Cybercriminals Target Loyalty Programs

They steal points and redeem them for goods they can sell. 

January 09, 2020

ALEXANDRIA, Va.—Retail data breaches that expose consumer financial and personal information have made headlines for years, but now cybercriminals are targeting retail loyalty programs, reports In just one year, loyalty fraud has increased 89%, according to the Forter Fraud Attack Index report, creating headaches for customers, retailers and financial services.

Most consumers are alert for suspicious credit and debit card transactions, but typically, they do not check their loyalty rewards as often as other financial statements, delaying discovery when points have been stolen, said Kimberly Sutherland, vice president of market strategy at LexisNexis Risk Solutions. 

Like other digital goods, such as online content or e-gift cards, loyalty points are easily acquired and hard to get back once they're gone, she said, adding that companies must focus on securing online purchases of digital and physical goods from start to finish.
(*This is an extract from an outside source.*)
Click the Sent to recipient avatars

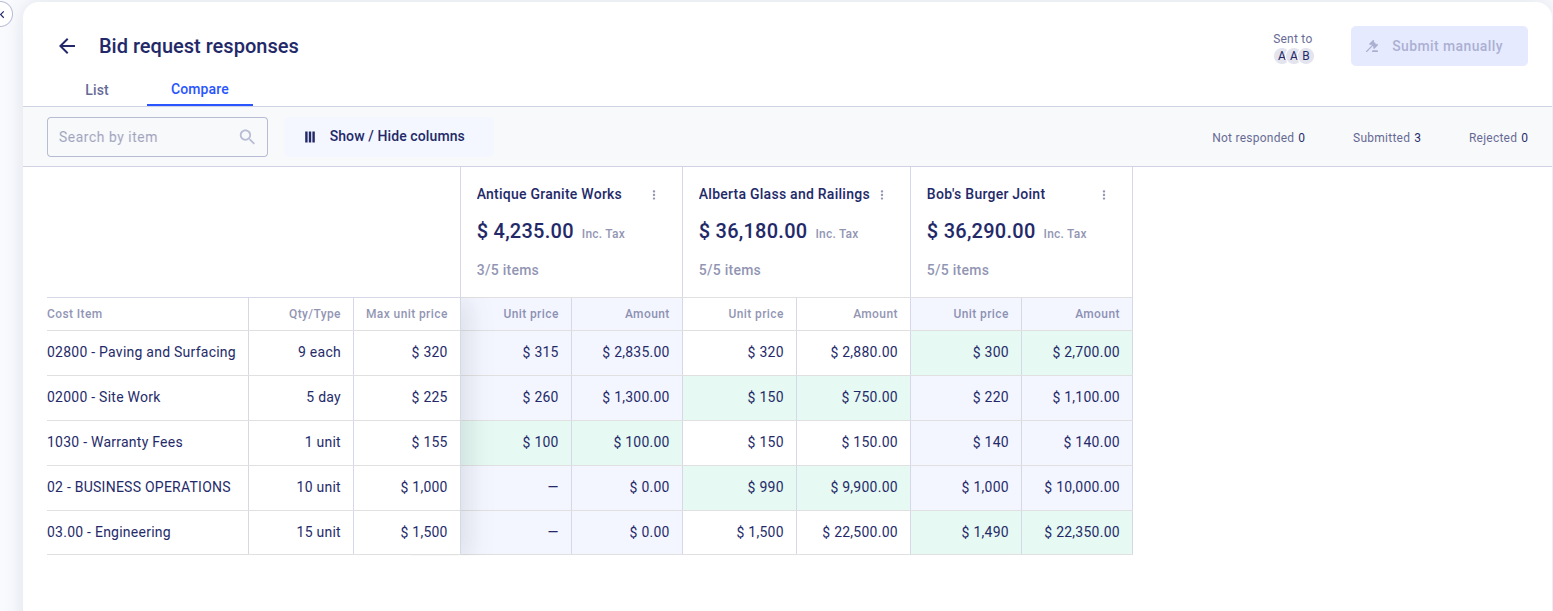coord(1292,56)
"Even in terms of setting up those rewards points, we see that there's manipulation of those accounts, where the same individual can use different email addresses, different social media accounts, possibly creating full synthetic identities," Sutherland said. 

Travel-related loyalty programs that offer rewards for hotels and flights, as well as other valuable incentives, are most attractive to thieves. As for which online channel is most vulnerable, Sutherland said fraud attacks of mobile browser sites are more successful than attacks on mobile apps, because mobile apps tend to be more frequently embedded with security updates. 
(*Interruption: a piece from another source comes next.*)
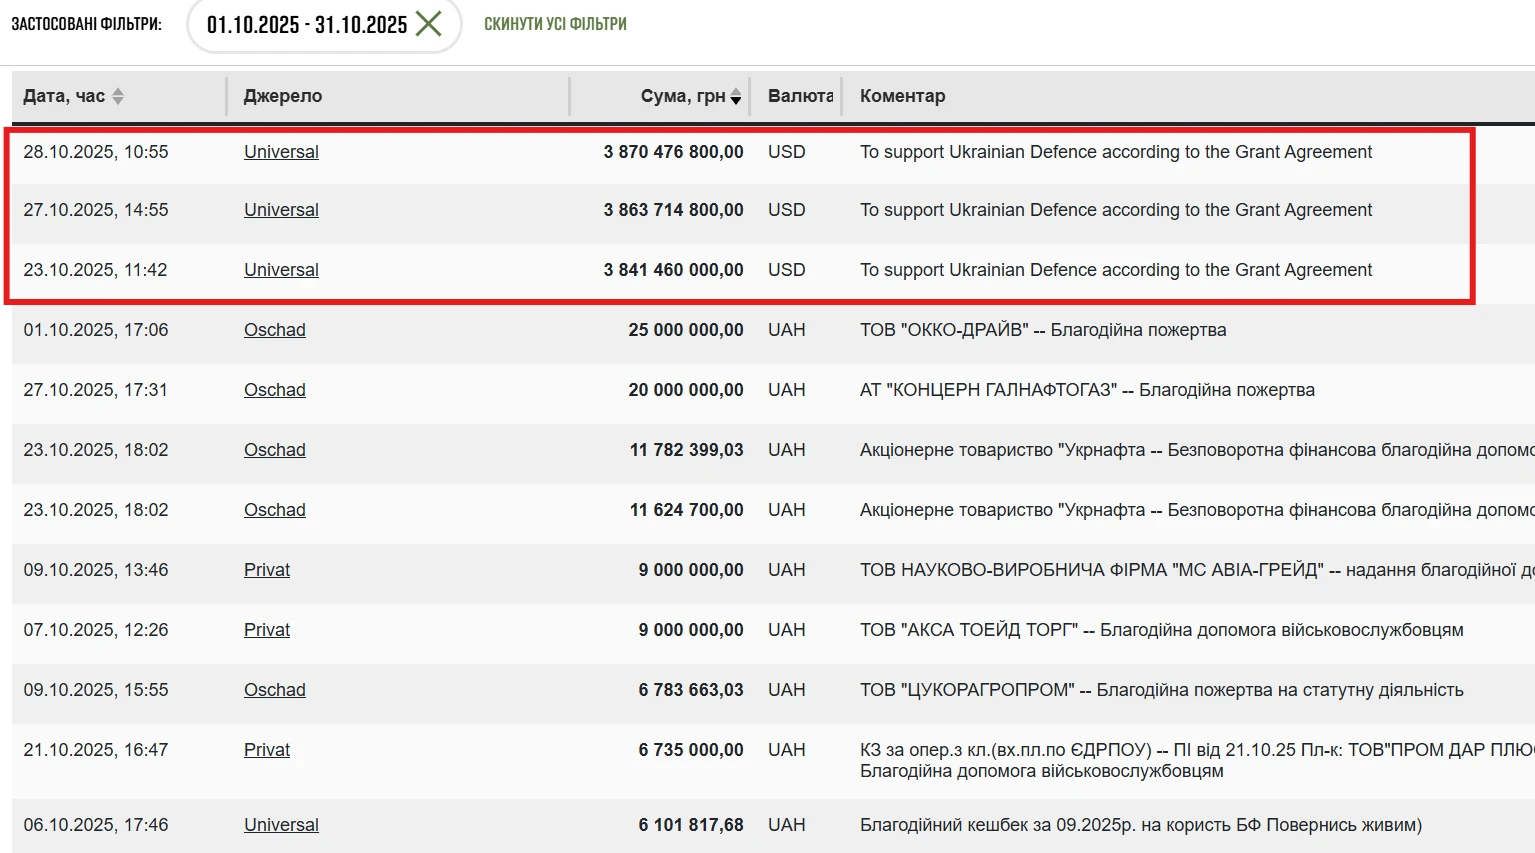This screenshot has width=1535, height=853.
Task: Open the Universal link for the cashback row
Action: (281, 825)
To monetize loyalty points, hackers can take over consumers' retail accounts where credit card information is stored. Once hackers have compromised one or multiple accounts, they can redeem points for gift cards or send frequent flyer miles as gifts. 

According to Monique Becenti, product and channel marketing specialist at SiteLock, a website security company, retailers must secure the input platforms for signing up for rewards programs. At a minimum, retailers need to make sure they have an SSL certificate to encrypt consumer data transmitted from the consumer to the retailer, she said. Sign-up forms on e-commerce platforms could also be vulnerable to SQL injections or cross-site scripting flaws, leaving accounts and sensitive data vulnerable to unauthorized access.
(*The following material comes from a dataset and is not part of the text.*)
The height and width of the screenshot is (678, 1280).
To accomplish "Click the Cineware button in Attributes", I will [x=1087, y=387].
A major challenge in stopping online fraud is distinguishing human customers from bots. Retailers need to watch for unusual e-commerce activity, such as bots completing transactions in a fraction of the time it takes for humans to do so or one device accessing multiple accounts.

Besides implementing multifactor authentication for suspicious transactions, retailers can use passive authentication methods that don't require customer input, such as examining whether the device is the one associated with that account or if the device has malware on it, Sutherland said. 

Retailers can start by assessing the risk of the device and transaction. If the user is simply trying to access the account or changing the email address associated, the user can be sent a passcode or answer a security question to ensure authentication. While these steps can be time-consuming for customers and retailers alike, consumers are becoming more accustomed to adhering to stronger cybersecurity measures so that companies can protect the personal data they collect.